Leonard: Do you have baggage from a past Church experience?
Because of the nature of my role as a chaplain and pastor, once people find out what I do I get a variety of responses. Unfortunately, the responses are sometimes negative and the conversation goes like this:
“I went to church when I was growing up/ in college/ a few years ago but I couldn’t believe their stance on (fill in the blank).”
“The priest/pastor/minister/reverend got caught (fill in the blank).”
“The private Christian/Catholic school I went to had the meanest teachers who (fill in the blank).”
“Every time I went to church it seemed like they were asking for money for (fill in the blank).”
I’ve heard it all and it makes me sad when I end up being the one to try to defend a situation that I probably would’ve felt the same way about. Sometimes, even with only one side of the story and a general understanding of the situation, I have a general idea of what happened and can help explain why the certain teacher/church/Christian said or did the particular things that left a bad taste in someone’s mouth.
What’s your baggage?
What about you? Are you carrying any baggage from a past church experience? In all seriousness, I’d love to hear from you.
After talking with many friends about this I’ve come to find out that people want to learn more about God, want to reconnect with the lord, want to sing those songs they grew up singing with their parents, but they are understandably timid about walking into a church on Sunday morning for fear of what it will be like.
And I get that. It makes total sense. If you’ve ever had a relationship go bad, you probably waited a good while before you felt ready to start dating again.
Get a second opinion
I read a book called “The Jesus I Never Knew” by Philip Yancey many years ago. In it, he talked about how so many people get turned off to Christianity (by people or circumstances) before they ever meet Jesus.
And while they have so many questions and are trying to figure life out, the very people who are in positions to answer those questions and walk through the issues with them, they avoid. Again, I get it. It makes total sense.
What I want to do with this column is to encourage anyone in that position to not throw out the baby with the bath water. If you’ve ever had a doctor give you some significant bad news, you probably went and got a second opinion (and maybe even a third).
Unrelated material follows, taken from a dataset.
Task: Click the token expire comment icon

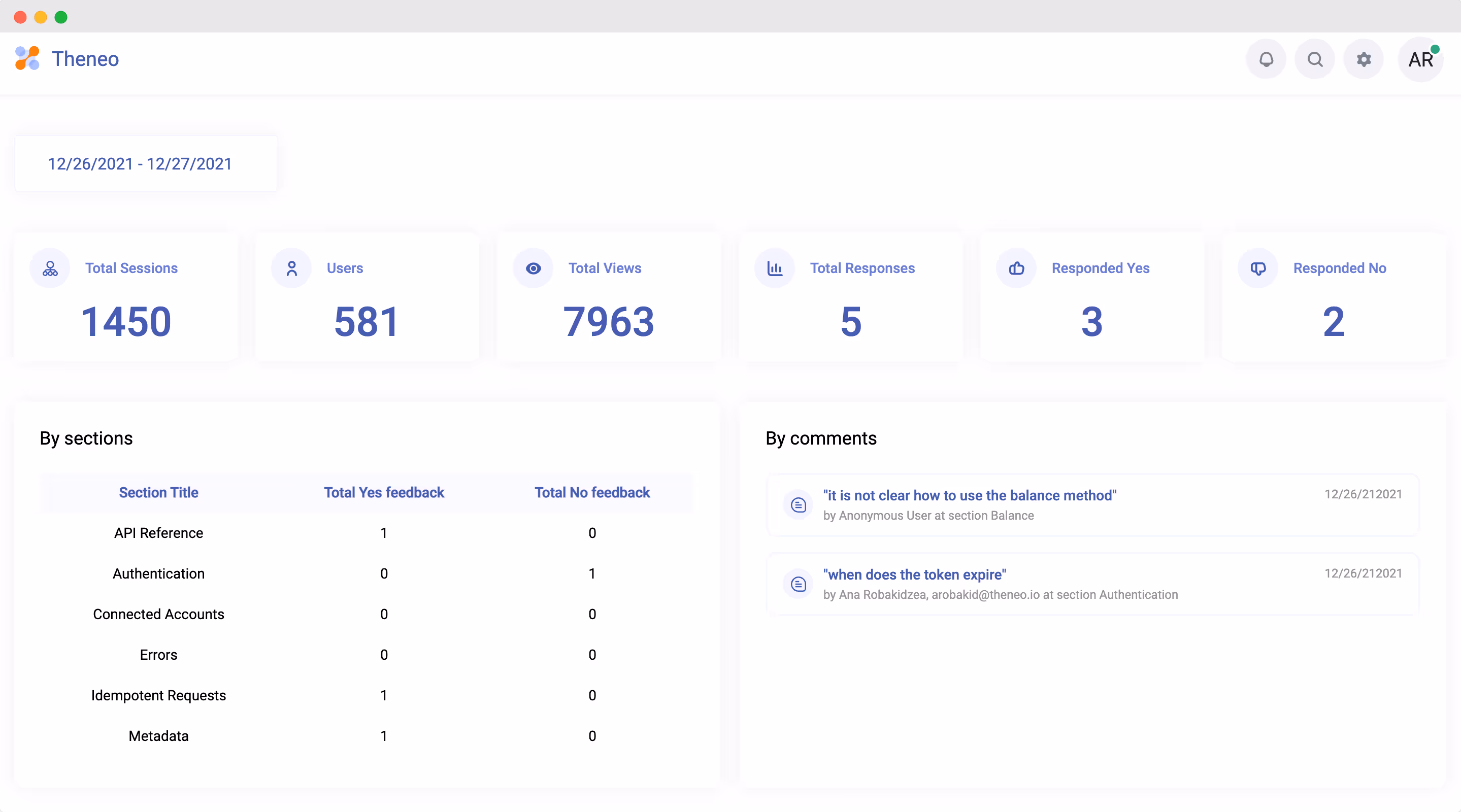Action: click(x=799, y=584)
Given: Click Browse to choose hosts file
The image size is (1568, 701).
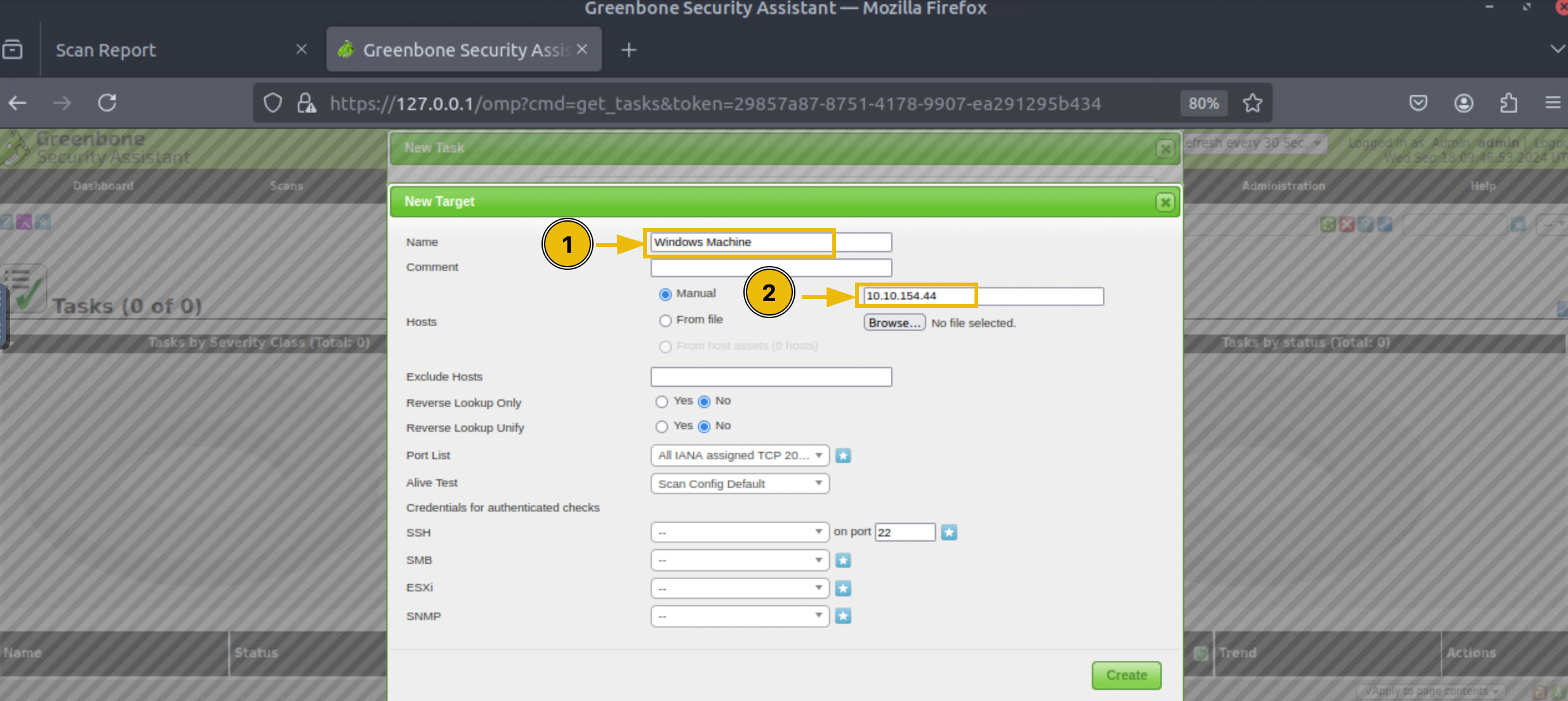Looking at the screenshot, I should click(894, 323).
You didn’t write off all doctors and tried to go it alone. Similarly, if you have some “baggage,” I’d love to encourage you to get a “second opinion” and re-open some of those doors that you have shut.
I know it can be hard but also know it can be very refreshing. I’ve become friends with most of the pastors in the Vail Valley through the Vail Pastors Network and they are great men who would love to hear from you or reconnect with you.
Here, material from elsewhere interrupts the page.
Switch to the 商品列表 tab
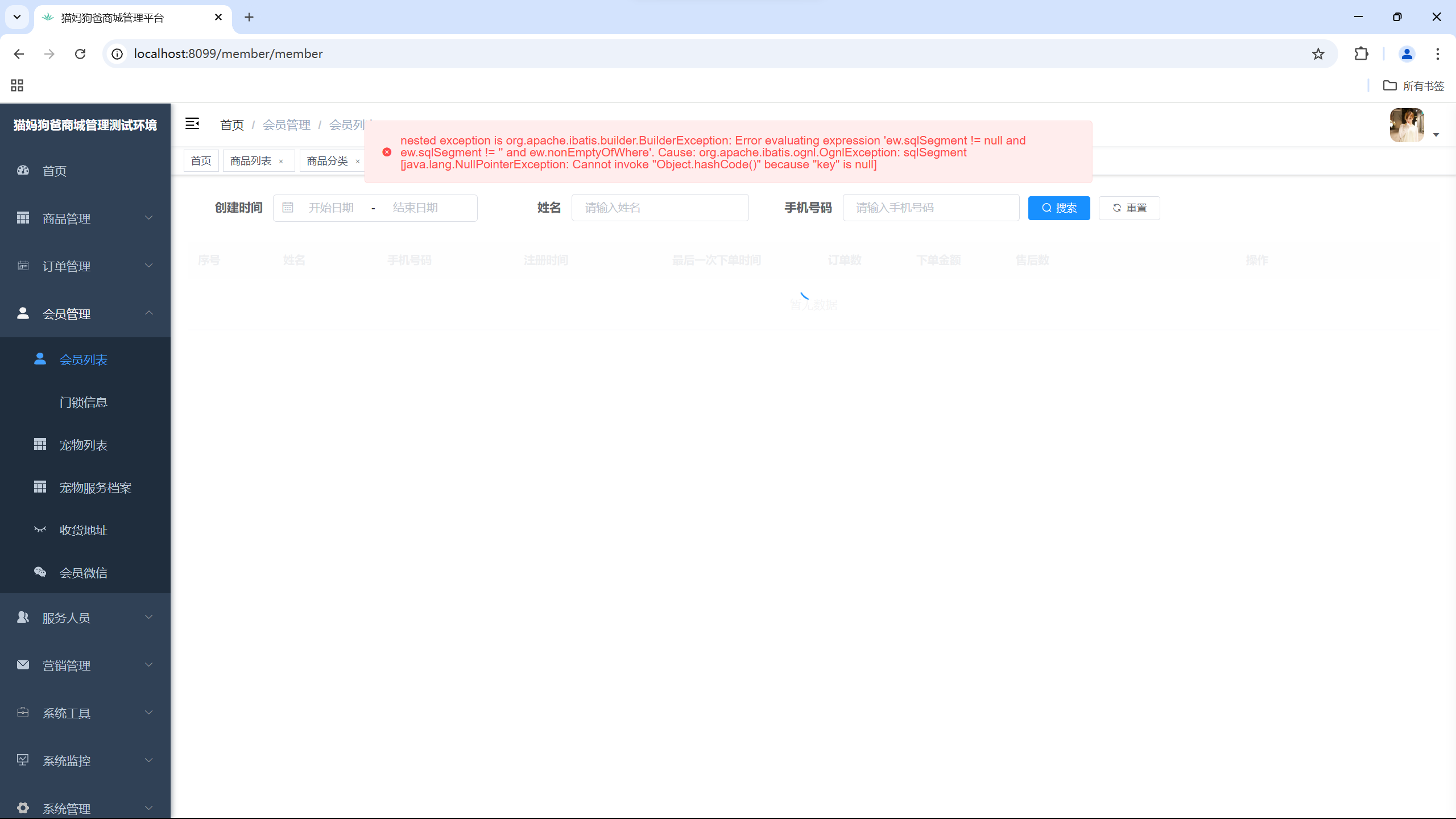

While on a road trip a year or so ago I saw a billboard that said, “Come Home.” It was an advertisement for a church and it really struck a chord with me.
I thought about the church I grew up going to in San Antonio in the ’80s. While I disagree with a few things they teach/ believe, I remember the last time I was there, probably 8-10 years ago: faces I hadn’t seen in a decade or so, the rooms I went to Sunday school in, the gym I used to shoot baskets in (when I “went to the bathroom” during the service), the pipe organ (who has a pipe organ anymore?), and some of the traditional hymns that I hadn’t heard or sung in what seemed like forever.
These were the walls that God used to shape me, to instill in me a desire to know him and make him known. I literally got tears in my eyes, something that my wife says isn’t that hard to do because I can tear up at a good commercial, just connecting with God in that church.
So … what, if anything, is keeping you from coming home?
I’d truly love to hear and maybe even help you find your way past the issues and baggage. I can promise you that it’s worth it and promise to not judge you (which seems to bring a lot of baggage).
If you ever saw the early ’90s movie “What About Bob?” with Bill Murray, you’ll remember that his counselor told him to take some baby steps.
Go for it. Take some baby steps. The slogan for the organization where I work, Search, is “Helping adults take a next step towards God.” Holler at me if I can help. I’d love to hear your story.